▸ Passage to read:

****************

Exhibit 99.3
UNAUDITED PRO FORMA CONDENSED COMBINED FINANCIAL INFORMATION
On October 20, 2023, Quince Therapeutics, Inc. (“Quince” or the “Company”) completed its previously announced acquisition (the “EryDel Acquisition”) of EryDel S.p.A. (“EryDel”), pursuant to that certain Stock Purchase Agreement, dated as of July 21, 2023, (the “Purchase Agreement”), by and among the Company, EryDel, EryDel Italy, Inc., holders of EryDel capital stock and the managers of EryDel (the “EryDel Shareholders”) and Shareholder Representative Services LLC, a Colorado limited liability company solely in its capacity as the representative, agent and attorney-in-fact of the EryDel Shareholders.
In connection with the EryDel Acquisition, the Company issued 6,525,315 shares of common stock of the Company to the EryDel Shareholders, resulting in the EryDel Shareholders owning approximately 15.2% of the outstanding common stock of the Company. Up to an additional 725,036 shares of the Company’s common stock may be issued to the EryDel Shareholders upon the first anniversary of the closing of the EryDel Acquisition. The EryDel Shareholders have a contingent right to receive up to an aggregate of $485,000,000 in potential cash payments, comprised of up to $5,000,000 upon the achievement of a specified development milestone, $25,000,000 at NDA acceptance, up to $60,000,000 upon the achievement of specified approval milestones, and up to $395,000,000 upon the achievement of specified on market and sales milestones, with no royalties paid to EryDel.

****************

▸ Exercise objective: Please answer from the acquisition text: how many shares of common stock did Quince issue to the EryDel Shareholders in the EryDel Acquisition?

Stored data
****************

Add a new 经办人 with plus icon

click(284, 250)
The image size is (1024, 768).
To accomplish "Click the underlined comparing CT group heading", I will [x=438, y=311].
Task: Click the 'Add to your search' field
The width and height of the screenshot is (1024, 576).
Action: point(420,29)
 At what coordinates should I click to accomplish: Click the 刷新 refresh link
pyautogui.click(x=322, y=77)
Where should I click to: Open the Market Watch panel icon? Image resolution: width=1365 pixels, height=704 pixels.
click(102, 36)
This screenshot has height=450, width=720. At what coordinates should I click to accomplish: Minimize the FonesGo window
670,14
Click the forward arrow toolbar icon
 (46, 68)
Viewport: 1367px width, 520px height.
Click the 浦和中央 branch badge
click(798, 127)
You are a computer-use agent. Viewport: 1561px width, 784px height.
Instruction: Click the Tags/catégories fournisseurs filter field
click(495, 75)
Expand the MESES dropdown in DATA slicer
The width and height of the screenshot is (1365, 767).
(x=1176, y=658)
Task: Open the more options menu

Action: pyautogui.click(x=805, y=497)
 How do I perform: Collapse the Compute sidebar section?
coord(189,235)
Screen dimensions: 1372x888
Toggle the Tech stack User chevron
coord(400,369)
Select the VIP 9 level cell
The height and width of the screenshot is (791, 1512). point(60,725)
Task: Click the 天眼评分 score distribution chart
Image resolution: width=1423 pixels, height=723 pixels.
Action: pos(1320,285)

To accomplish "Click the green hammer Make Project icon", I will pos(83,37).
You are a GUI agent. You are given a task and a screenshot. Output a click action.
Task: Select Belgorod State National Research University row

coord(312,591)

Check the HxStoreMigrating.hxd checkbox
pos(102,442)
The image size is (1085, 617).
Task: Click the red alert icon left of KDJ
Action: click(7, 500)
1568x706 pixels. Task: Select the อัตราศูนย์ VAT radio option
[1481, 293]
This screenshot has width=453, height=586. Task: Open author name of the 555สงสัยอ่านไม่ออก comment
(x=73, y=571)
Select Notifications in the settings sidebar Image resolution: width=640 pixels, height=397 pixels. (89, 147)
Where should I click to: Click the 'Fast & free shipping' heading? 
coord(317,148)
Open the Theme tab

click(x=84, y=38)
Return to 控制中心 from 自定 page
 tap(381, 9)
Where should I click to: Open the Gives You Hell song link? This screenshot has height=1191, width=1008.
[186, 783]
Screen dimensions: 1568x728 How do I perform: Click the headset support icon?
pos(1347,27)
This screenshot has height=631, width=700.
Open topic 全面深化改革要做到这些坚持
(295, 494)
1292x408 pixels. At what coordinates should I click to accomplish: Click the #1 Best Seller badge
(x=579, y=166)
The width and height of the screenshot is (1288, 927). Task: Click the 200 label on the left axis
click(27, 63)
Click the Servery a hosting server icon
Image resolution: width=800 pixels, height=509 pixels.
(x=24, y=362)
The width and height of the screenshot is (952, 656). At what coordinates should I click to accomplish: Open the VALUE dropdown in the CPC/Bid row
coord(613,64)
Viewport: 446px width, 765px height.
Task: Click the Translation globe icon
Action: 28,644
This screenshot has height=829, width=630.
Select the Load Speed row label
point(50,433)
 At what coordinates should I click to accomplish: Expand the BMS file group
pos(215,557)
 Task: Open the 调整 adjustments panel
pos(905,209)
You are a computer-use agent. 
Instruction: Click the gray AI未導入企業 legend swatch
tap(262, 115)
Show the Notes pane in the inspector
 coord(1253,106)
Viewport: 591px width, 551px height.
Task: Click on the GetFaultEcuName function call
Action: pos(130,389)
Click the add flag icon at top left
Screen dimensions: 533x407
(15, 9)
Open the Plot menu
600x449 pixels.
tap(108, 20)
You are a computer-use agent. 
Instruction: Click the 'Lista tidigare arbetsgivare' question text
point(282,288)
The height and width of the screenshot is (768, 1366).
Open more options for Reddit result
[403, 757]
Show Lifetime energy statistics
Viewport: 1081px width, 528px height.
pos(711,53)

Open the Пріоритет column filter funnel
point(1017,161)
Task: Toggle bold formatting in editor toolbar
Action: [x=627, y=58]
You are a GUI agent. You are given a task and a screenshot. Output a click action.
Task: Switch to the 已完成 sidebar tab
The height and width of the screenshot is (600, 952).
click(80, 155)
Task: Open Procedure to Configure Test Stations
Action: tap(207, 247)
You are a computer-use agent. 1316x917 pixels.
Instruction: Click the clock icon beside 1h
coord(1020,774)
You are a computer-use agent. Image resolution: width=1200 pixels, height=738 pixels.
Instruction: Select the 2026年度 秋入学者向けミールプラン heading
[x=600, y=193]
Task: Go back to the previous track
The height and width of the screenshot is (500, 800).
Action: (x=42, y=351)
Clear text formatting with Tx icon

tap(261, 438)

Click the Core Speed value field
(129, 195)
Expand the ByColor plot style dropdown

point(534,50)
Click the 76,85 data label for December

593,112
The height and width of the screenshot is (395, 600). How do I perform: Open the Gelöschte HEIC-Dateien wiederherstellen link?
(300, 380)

****************

▸ Task answer: 6,525,315 shares